The squab steak was the whole breast, filleted and grilled, which gave it the appearance of being steak-like. However, it didn't taste anything like a steak. Since squab is a game bird, the meat is fairly dense -- I found it to have a mild flavor like a cornish game hen.
The second form that the squab took was a very simple crispy wing which didn't have an abundance of meat on it, but was good nonetheless. The skin was extra crispy and the meat was so tender you just sucked it right off the skinny bone.
By far the best part of the squab dish, though, was the homemade sausage with squab, foie gras, squab foie gras, and mushrooms. The perfume of it was like the most aromatic liver pate ever -- nutty and peppery. If the portion of this were larger and made up a whole dish, I would have had a hard time determining what was better: this or the seared foie gras.
The amuse bouche (French for amuse the mouth and defined as "A small bite before the meal begins". Thanks Amuse Bouche for the definition.) was an egg surprise, mushroom cigar, and haricot vert tartar. The word that came to mind when it was first brought to the table was "dainty." These three tiny portions of food were very colorful and all delicately arranged on a single plate. The egg surprise was actually tomato and mozzarella -- it looked like a sliced hard boiled egg, and it was served with tomato gelee and basil oil. The ingredients came all thoughtfully arranged on a spoon for ease of eating. Melts in the mouth.
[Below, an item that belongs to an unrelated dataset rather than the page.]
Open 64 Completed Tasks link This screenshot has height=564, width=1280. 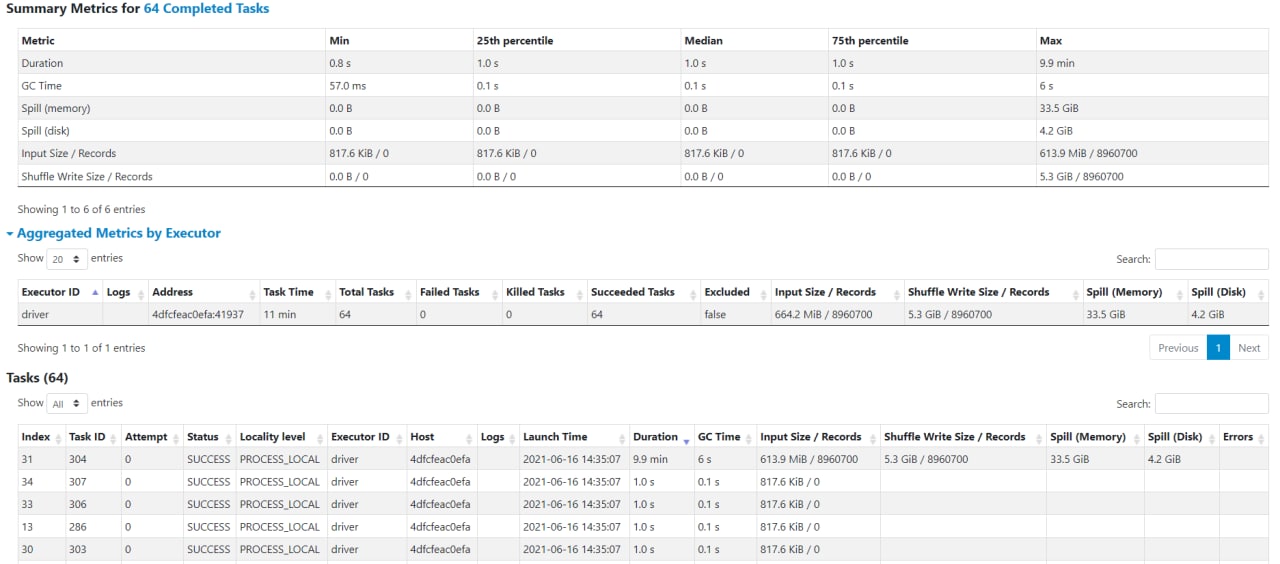[x=206, y=8]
The mushroom cigar literally looked like a cigar, but sure didn't smell like one. If you're a mushroom lover like me, this is for you. The center is filled with cooked, pureed mushrooms; the wrapping made with fillo dough; and served with ginger sauce. This one wasn't so colorful, but what was lost in the visual senses was gained back in the flavor. The strong, pungent flavor of the mushrooms was well-matched by the silky ginger sauce.
The rest of the dishes were all excellent, but not mind-blowingly so. As far as desserts go, the chocolate three ways was probably some of the best chocolate desserts I've ever had. The cheeses were...well, they were cheeses. I've had better, but I imagine if we could've allowed them to bring out raw milk cheeses, that they would've been better.
I shouldn't leave out the wine pairing, which was six half glasses of wine to go with the eight courses. Each was paired perfectly with the course it went with. At one point, they brought out a sweet Spanish dessert wine to go with one of my courses (I forget which one), which puzzled me, but once I drank it with the food, it made complete sense. The right wine always makes good food even better.
Now the bad part, the check: Two tasting menus at $150 each, the wine pairing at $80, and two bottles of water for $7 each. It all came to $433 after tax. Cough. Clear throught. Try to keep composure. After the 20% tip -- $520. This meal was at least twice as expensive as any we've had before.
Was it twice as good? The answer is a very simple, "No." The 7-course tasting menu at Komi comes to mind where we both had the wine tasting and probably remains to this day the best meal we've ever eaten, was only $250 (and I think I'm overestimating). I think if I were going to go back to Citronelle, I wouldn't get the 8-course tasting menu. I'd probably get the 3 course tasting menu, order the Foie Gras, the Squab, and Chocolate Three Ways, and a good bottle of wine. Of course the menu changes quite often, so those dishes might not be on the menu anymore, but you get the picture.
Michel Richard Citronelle
3000 M Street NW
(202) 625-2150 Map
Breakfast in Lounge
Daily 6:30 a.m. - 10:30 a.m.
Monday - Thursday 6:00 p.m. - 10:00 p.m.
Friday - Saturday 6:00 p.m. - 10:30 p.m.
Sunday 6:00 p.m. - 9:30 p.m
Served Monday through Friday
Dress Code: Dressy. Jackets required for men. Business attire required for lunch.
Smoking: No clue. Probably allowed in the lounge.
Closest Metro: Foggy Bottom
Parking: Valet parking for $10. Parking on the street is difficult in Georgetown.
Reservations: Taken and recommended.
Amy's Bathroom Rating: Very Clean and Immaculate.